I love her so much! And, I miss her. But, I know I will see her again because life is in many ways a circle.

She calls me Reverend Mother. She came to me during a time of great loss and great pain about seven years ago. I will call her Mara.

Barely five feet tall, Mara had just gone through the kind of betrayal that threatens to pull us under and never let us rise again. Both her employer and her lover had turned on her.

Mara was not openly gay at that time but had lived as a bisexual in her previous life in another city and state. A woman of many natural and spiritual gifts, great depth and love, she had come to her new job to serve others from the heart. She had placed her new boss on a pedestal and was, perhaps, a little bit in love with her. (You know the kind of idolization that comes naturally when we think someone is the cat’s pajamas?)

Mara worked long hours, was always cheerful, and made many sacrifices to do the best job she knew how. When others tried to disuade her from being so selfless, she heard and answered the high call of self-less-ness.We worked for the same company. It took her new boss less than two years to betray her. And, in fact, Mara was suffering betrayal in her department at the very same time that two women decided that I needed to be cleared out of my own department. We were on parallel tracks of betrayal and trauma.

But, we did not come together at that time. We knew each other but we did not spend quality time together until a year or so after our traumas.

The first time she came over to my house, I served her herbal tea and I gave her a hand massage with warm oil. We made our confessions and shared the absolution that is available to us all by God's grace. That was the first time she called me Reverend Mother. The name stuck.

Mara described my spirit as that of a healer, a wounded healer and that of a Reverend Mother. She said this meant that I knew how to preserve what I was given. I was able to defend myself and others and knew how to fight for those that were entrusted to me.

At first, I pushed this appellation away. But then as the circle of women that I began to be a part of grew and our different roles emerged, Reverend Mother began to make sense to me. Reverend Mother. Tend to, care for, look after, protect with reverence. That is how I understand this title.

Mara and I came together at various times since our first meeting. I have had her alone for tearful sessions in my meditation room where we prayed and I practiced Reiki on her. Sometimes we simply sat in silence. She said my house (and certainly my meditation room) and my garden were healing places.

She with her (then) new partner came over for cook-outs and holiday gatherings in the ensuing years. She danced at our youngest daughter’s wedding. Mara regained her health and her sense of worth. She is a vibrant woman. Mara continues to call me Reverend Mother.
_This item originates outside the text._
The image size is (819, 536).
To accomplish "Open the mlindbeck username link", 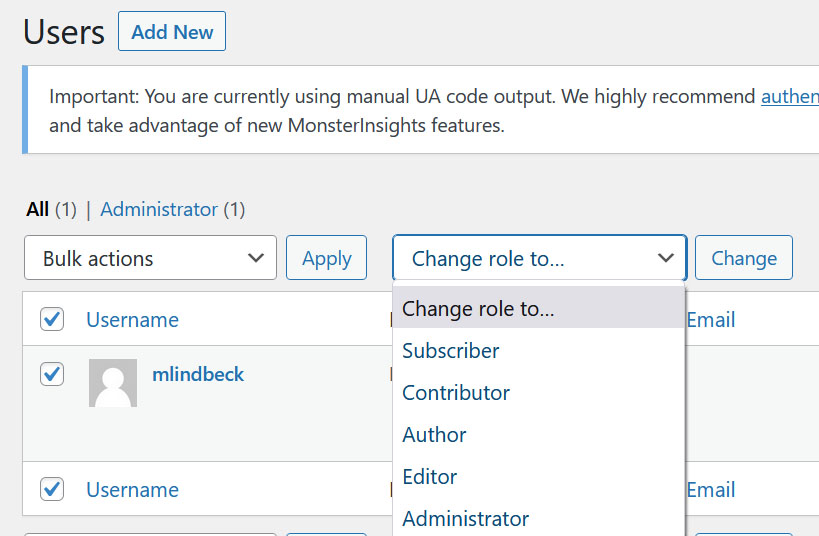I will click(x=198, y=375).
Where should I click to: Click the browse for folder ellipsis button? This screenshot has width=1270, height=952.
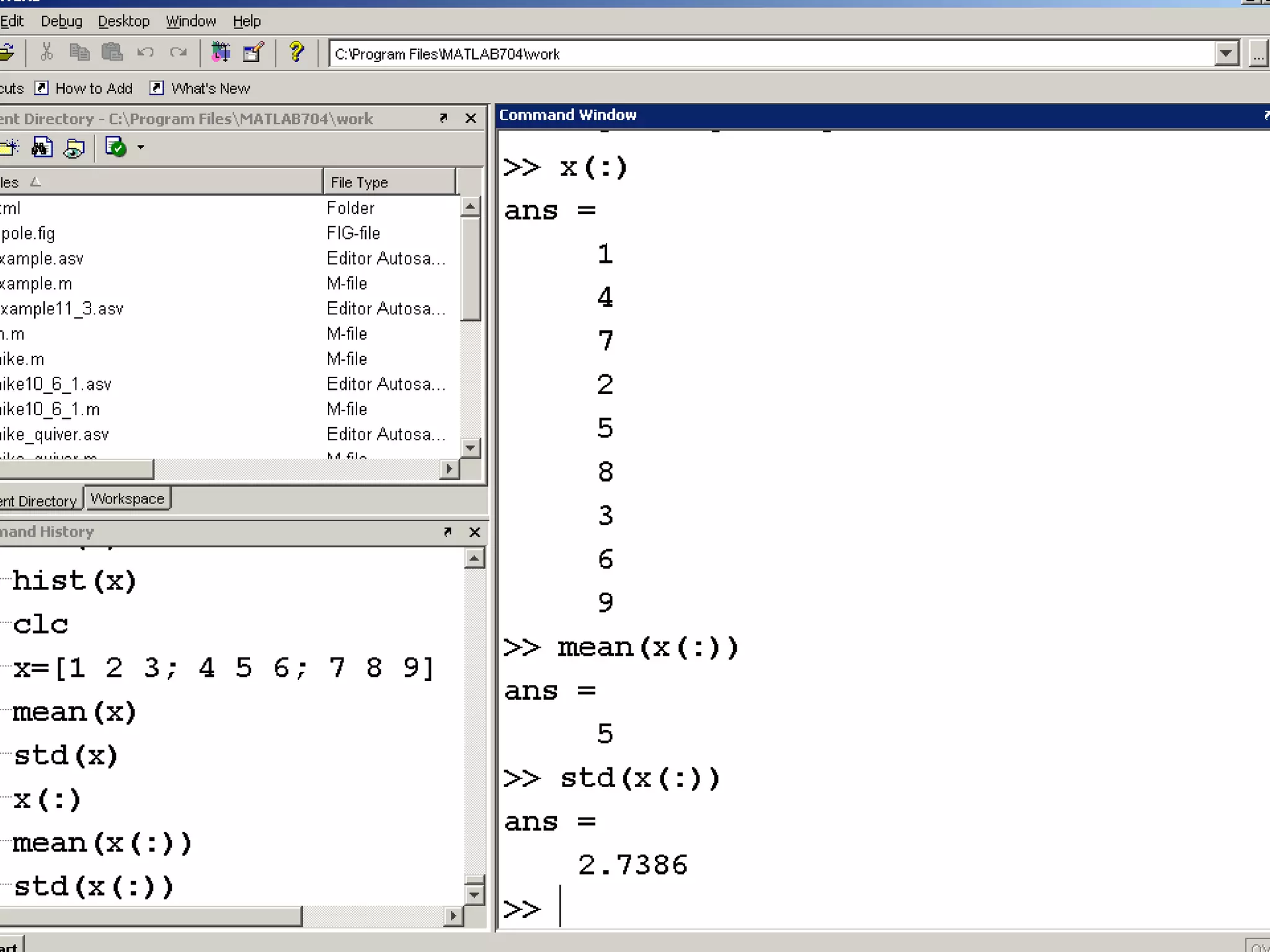[x=1258, y=54]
Mara now lives in a distant city in an eastern state of the United States. She continues to wrestle with her imperfections as we all do (if we are lucky enough to not be paralyzed by them). She had returned to school and is now working as a counselor who empowers other women who have suffered various forms of trauma. She *is* a wounded healer. This I know from my own experience. Because, as much as I may have helped her, she brought forward in me a mothering agency in which I have developed a strong confidence. Mara, I bless you and Godde blesses you...And, I thank you.